There is, I think, a subtle tyranny in this. Music does not merely accompany life; it edits it. It tells us what a moment should mean. A swelling string section informs us that something is profound. A minor key suggests tragedy. A beat drop insists upon excitement.
But what if the moment resists interpretation? What if it is flat, ambiguous, unresolved?
Music will not allow this. It insists, bluntly. Idiotically.
If music is invasive and bypasses consent… if it is used, historically and presently, to regulate bodies and emotions… then perhaps we have been too lenient in our treatment of it.
Perhaps we have mistaken ubiquity for necessity.
We might begin by introducing modest restrictions. Nothing draconian at first. Designated “silent zones” in public spaces. Mandatory disclosure before playing music in shared environments. A simple warning: This establishment contains music.
From there, we could explore licensing requirements. Not for musicians, but for listeners. Why should one person’s playlist be another person’s neurological occupation? A permit system, perhaps. Tiered access. Those wishing to broadcast music in public would need to demonstrate not only competence in taste, but also demonstrated discernment in volume, duration, and contextual appropriateness.
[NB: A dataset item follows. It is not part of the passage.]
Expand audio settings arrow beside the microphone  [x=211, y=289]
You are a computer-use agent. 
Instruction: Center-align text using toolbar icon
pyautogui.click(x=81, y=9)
We might imagine a world in which music is no longer ambient, but intentional. A world in which it is sought out rather than escaped from. In which silence is restored to its rightful place.
Of course, there would be resistance. There always is when a dominant system is questioned. People would claim that life without constant music is unimaginable. That it would be empty. That it would be, in some vague but urgent sense, less human.
Beneath the layers of curated sound, there is something quieter and more honest.
If music cannot be controlled at the level of environment, then perhaps it must be addressed at the level of the human. Specifically: the human capacity to receive it.
I propose a voluntary program of auditory refinement. A subtle recalibration of the ear. Not deafness. Nothing so crude or irreversible. Rather, a gentle dampening of the frequencies most commonly associated with melodic and harmonic pleasure. The particular intervals that produce what we have come to call “enjoyment.”
Participants in this program would retain full auditory function. They would hear speech, traffic, wind through trees. They would remain, in every practical sense, engaged with the world. But music would lose its hold. It would register merely as patterned sound. Neutral. Uninsistent. Ignorable.
I can imagine the immediate benefits.
No more involuntary earworms. No more emotional manipulation via chord progression. No more sudden hijacking of one’s internal state by a chorus remembered against one’s will. The psyche, once so easily commandeered, would regain its sovereignty.
Critics would call it extreme. They would say it robs life of beauty. That it flattens experience. That it severs us from some essential, ineffable dimension of being.
But is it truly beautiful if it cannot be refused?
The quiet, the unstructured, the unsignaled moment that does not arrive with a soundtrack to tell you what it means. The uncomposed life, which must be felt without orchestration.
It is possible that in removing music’s dominance, we might rediscover a more difficult, but more authentic, form of attention.
A life without cues. A feeling without accompaniment.
Naturally, participation would be elective. No one would be compelled to undergo such a refinement. Those who cherish music would remain untouched, free to immerse themselves as deeply as they wish.
But for those of us who are overstimulated and sonically fatigued, it would offer an alternative. A way out.
And if, over time, more and more people found themselves drawn to the clarity of a de-musicalized existence, well, any broader cultural shifts that followed would be entirely incidental.
A world completely devoid of music is a world at peace with itself.
This is A. Fools Production




Whether joke or no, this resonates with some of my beliefs on music and also makes me think differently about other aspects. Food for thought.